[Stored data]
Segment Open
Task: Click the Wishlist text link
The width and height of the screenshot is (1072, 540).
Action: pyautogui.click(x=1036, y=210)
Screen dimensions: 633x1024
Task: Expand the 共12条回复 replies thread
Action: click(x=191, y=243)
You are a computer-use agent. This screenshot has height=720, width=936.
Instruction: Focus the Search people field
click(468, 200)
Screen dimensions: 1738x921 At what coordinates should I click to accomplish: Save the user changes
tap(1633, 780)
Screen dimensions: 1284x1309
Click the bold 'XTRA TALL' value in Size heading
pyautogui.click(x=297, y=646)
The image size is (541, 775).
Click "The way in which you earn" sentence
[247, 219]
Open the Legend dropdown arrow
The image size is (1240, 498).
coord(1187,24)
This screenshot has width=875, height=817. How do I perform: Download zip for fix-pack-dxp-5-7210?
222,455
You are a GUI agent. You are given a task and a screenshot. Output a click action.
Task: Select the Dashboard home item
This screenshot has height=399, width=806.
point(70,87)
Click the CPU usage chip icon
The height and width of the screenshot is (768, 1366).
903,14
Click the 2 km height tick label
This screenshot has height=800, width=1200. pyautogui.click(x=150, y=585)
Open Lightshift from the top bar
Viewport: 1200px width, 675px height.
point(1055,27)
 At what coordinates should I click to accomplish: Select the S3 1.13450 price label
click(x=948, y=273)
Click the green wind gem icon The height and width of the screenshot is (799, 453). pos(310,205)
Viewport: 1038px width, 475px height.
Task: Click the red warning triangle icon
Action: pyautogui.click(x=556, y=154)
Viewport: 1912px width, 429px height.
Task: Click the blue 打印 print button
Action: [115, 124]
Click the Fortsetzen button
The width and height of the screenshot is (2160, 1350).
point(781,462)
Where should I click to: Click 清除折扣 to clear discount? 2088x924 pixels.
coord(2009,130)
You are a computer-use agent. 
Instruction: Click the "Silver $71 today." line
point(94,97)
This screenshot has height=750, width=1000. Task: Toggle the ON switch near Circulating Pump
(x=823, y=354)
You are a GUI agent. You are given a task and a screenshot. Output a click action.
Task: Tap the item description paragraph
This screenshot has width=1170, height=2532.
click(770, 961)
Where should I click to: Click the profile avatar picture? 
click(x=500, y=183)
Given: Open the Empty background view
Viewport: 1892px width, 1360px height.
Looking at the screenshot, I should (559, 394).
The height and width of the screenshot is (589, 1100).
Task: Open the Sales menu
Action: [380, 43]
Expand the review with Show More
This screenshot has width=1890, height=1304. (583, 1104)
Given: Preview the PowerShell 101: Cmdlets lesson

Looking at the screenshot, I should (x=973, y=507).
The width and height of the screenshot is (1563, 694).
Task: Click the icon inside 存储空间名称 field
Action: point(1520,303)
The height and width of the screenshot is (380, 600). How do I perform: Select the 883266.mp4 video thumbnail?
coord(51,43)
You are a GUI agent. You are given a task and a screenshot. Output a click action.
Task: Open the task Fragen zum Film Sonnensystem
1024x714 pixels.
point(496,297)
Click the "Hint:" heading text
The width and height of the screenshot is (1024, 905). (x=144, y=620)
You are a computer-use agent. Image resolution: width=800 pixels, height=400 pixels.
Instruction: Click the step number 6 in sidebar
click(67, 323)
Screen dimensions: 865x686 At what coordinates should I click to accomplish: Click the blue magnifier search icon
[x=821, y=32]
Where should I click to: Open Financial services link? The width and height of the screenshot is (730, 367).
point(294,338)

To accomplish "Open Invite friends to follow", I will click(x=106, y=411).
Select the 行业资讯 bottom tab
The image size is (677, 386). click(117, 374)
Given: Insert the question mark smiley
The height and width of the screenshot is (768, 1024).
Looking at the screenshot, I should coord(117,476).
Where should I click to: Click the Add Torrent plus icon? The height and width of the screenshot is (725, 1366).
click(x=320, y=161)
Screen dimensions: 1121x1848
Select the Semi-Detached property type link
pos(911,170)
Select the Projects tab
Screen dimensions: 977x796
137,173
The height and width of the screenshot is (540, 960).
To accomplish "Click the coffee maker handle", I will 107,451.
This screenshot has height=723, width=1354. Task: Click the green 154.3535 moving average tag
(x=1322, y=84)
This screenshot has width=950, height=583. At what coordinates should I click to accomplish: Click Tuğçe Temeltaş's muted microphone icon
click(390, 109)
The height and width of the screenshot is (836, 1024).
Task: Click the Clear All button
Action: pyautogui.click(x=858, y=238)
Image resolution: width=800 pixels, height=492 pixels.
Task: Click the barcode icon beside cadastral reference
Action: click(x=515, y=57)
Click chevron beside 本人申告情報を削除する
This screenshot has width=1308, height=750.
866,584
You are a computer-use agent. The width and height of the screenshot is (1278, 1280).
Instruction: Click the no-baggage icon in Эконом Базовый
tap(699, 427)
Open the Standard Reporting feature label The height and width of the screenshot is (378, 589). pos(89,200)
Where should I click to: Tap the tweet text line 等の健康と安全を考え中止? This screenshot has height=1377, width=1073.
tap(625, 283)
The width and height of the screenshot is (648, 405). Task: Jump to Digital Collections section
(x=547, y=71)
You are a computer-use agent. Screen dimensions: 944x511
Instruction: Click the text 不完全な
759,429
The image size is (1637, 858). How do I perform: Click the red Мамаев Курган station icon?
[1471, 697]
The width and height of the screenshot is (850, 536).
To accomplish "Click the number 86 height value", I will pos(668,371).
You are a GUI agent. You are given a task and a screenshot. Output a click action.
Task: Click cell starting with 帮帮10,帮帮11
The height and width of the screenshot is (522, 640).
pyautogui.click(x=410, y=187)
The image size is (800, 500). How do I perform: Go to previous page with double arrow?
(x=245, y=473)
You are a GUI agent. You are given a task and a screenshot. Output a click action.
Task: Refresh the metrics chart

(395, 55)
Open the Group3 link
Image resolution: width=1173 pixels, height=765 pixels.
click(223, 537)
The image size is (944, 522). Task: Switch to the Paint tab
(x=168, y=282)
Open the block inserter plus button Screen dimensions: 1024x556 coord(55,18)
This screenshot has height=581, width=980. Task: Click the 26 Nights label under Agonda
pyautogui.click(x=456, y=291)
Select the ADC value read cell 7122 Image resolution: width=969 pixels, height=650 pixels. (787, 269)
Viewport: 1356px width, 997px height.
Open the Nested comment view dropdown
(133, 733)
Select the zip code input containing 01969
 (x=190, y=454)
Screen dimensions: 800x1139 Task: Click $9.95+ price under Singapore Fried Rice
Segment Closed
EXERCISE -
A word-for-word copy of all the entries is required.

SOLUTION -
Task: Click the Wishlist text link
The width and height of the screenshot is (1072, 540).
Action: pyautogui.click(x=1036, y=210)
Screen dimensions: 633x1024
Task: Expand the 共12条回复 replies thread
Action: click(x=191, y=243)
You are a computer-use agent. This screenshot has height=720, width=936.
Instruction: Focus the Search people field
click(468, 200)
Screen dimensions: 1738x921 At what coordinates should I click to accomplish: Save the user changes
tap(1633, 780)
Screen dimensions: 1284x1309
Click the bold 'XTRA TALL' value in Size heading
pyautogui.click(x=297, y=646)
The image size is (541, 775).
Click "The way in which you earn" sentence
[247, 219]
Open the Legend dropdown arrow
The image size is (1240, 498).
coord(1187,24)
This screenshot has width=875, height=817. How do I perform: Download zip for fix-pack-dxp-5-7210?
222,455
You are a GUI agent. You are given a task and a screenshot. Output a click action.
Task: Select the Dashboard home item
This screenshot has height=399, width=806.
point(70,87)
Click the CPU usage chip icon
The height and width of the screenshot is (768, 1366).
903,14
Click the 2 km height tick label
This screenshot has height=800, width=1200. pyautogui.click(x=150, y=585)
Open Lightshift from the top bar
Viewport: 1200px width, 675px height.
point(1055,27)
 At what coordinates should I click to accomplish: Select the S3 1.13450 price label
click(x=948, y=273)
Click the green wind gem icon The height and width of the screenshot is (799, 453). pos(310,205)
Viewport: 1038px width, 475px height.
Task: Click the red warning triangle icon
Action: pyautogui.click(x=556, y=154)
Viewport: 1912px width, 429px height.
Task: Click the blue 打印 print button
Action: [115, 124]
Click the Fortsetzen button
The width and height of the screenshot is (2160, 1350).
point(781,462)
Where should I click to: Click 清除折扣 to clear discount? 2088x924 pixels.
coord(2009,130)
You are a computer-use agent. 
Instruction: Click the "Silver $71 today." line
point(94,97)
This screenshot has height=750, width=1000. Task: Toggle the ON switch near Circulating Pump
(x=823, y=354)
You are a GUI agent. You are given a task and a screenshot. Output a click action.
Task: Tap the item description paragraph
This screenshot has width=1170, height=2532.
click(770, 961)
Where should I click to: Click the profile avatar picture? 
click(x=500, y=183)
Given: Open the Empty background view
Viewport: 1892px width, 1360px height.
Looking at the screenshot, I should (559, 394).
The height and width of the screenshot is (589, 1100).
Task: Open the Sales menu
Action: [380, 43]
Expand the review with Show More
This screenshot has width=1890, height=1304. (583, 1104)
Given: Preview the PowerShell 101: Cmdlets lesson

Looking at the screenshot, I should (x=973, y=507).
The width and height of the screenshot is (1563, 694).
Task: Click the icon inside 存储空间名称 field
Action: point(1520,303)
The height and width of the screenshot is (380, 600). How do I perform: Select the 883266.mp4 video thumbnail?
coord(51,43)
You are a GUI agent. You are given a task and a screenshot. Output a click action.
Task: Open the task Fragen zum Film Sonnensystem
1024x714 pixels.
point(496,297)
Click the "Hint:" heading text
The width and height of the screenshot is (1024, 905). (x=144, y=620)
You are a computer-use agent. Image resolution: width=800 pixels, height=400 pixels.
Instruction: Click the step number 6 in sidebar
click(67, 323)
Screen dimensions: 865x686 At what coordinates should I click to accomplish: Click the blue magnifier search icon
[x=821, y=32]
Where should I click to: Open Financial services link? The width and height of the screenshot is (730, 367).
point(294,338)

To accomplish "Open Invite friends to follow", I will click(x=106, y=411).
Select the 行业资讯 bottom tab
The image size is (677, 386). click(117, 374)
Given: Insert the question mark smiley
The height and width of the screenshot is (768, 1024).
Looking at the screenshot, I should coord(117,476).
Where should I click to: Click the Add Torrent plus icon? The height and width of the screenshot is (725, 1366).
click(x=320, y=161)
Screen dimensions: 1121x1848
Select the Semi-Detached property type link
pos(911,170)
Select the Projects tab
Screen dimensions: 977x796
137,173
The height and width of the screenshot is (540, 960).
To accomplish "Click the coffee maker handle", I will 107,451.
This screenshot has height=723, width=1354. Task: Click the green 154.3535 moving average tag
(x=1322, y=84)
This screenshot has width=950, height=583. At what coordinates should I click to accomplish: Click Tuğçe Temeltaş's muted microphone icon
click(390, 109)
The height and width of the screenshot is (836, 1024).
Task: Click the Clear All button
Action: pyautogui.click(x=858, y=238)
Image resolution: width=800 pixels, height=492 pixels.
Task: Click the barcode icon beside cadastral reference
Action: click(x=515, y=57)
Click chevron beside 本人申告情報を削除する
This screenshot has width=1308, height=750.
866,584
You are a computer-use agent. The width and height of the screenshot is (1278, 1280).
Instruction: Click the no-baggage icon in Эконом Базовый
tap(699, 427)
Open the Standard Reporting feature label The height and width of the screenshot is (378, 589). pos(89,200)
Where should I click to: Tap the tweet text line 等の健康と安全を考え中止? This screenshot has height=1377, width=1073.
tap(625, 283)
The width and height of the screenshot is (648, 405). Task: Jump to Digital Collections section
(x=547, y=71)
You are a computer-use agent. Screen dimensions: 944x511
Instruction: Click the text 不完全な
759,429
The image size is (1637, 858). How do I perform: Click the red Мамаев Курган station icon?
[1471, 697]
The width and height of the screenshot is (850, 536).
To accomplish "Click the number 86 height value", I will pos(668,371).
You are a GUI agent. You are given a task and a screenshot. Output a click action.
Task: Click cell starting with 帮帮10,帮帮11
The height and width of the screenshot is (522, 640).
pyautogui.click(x=410, y=187)
The image size is (800, 500). How do I perform: Go to previous page with double arrow?
(x=245, y=473)
You are a GUI agent. You are given a task and a screenshot. Output a click action.
Task: Refresh the metrics chart

(395, 55)
Open the Group3 link
Image resolution: width=1173 pixels, height=765 pixels.
click(223, 537)
The image size is (944, 522). Task: Switch to the Paint tab
(x=168, y=282)
Open the block inserter plus button Screen dimensions: 1024x556 coord(55,18)
This screenshot has height=581, width=980. Task: Click the 26 Nights label under Agonda
pyautogui.click(x=456, y=291)
Select the ADC value read cell 7122 Image resolution: width=969 pixels, height=650 pixels. (787, 269)
Viewport: 1356px width, 997px height.
Open the Nested comment view dropdown
(133, 733)
Select the zip code input containing 01969
 (x=190, y=454)
Screen dimensions: 800x1139 Task: Click $9.95+ price under Singapore Fried Rice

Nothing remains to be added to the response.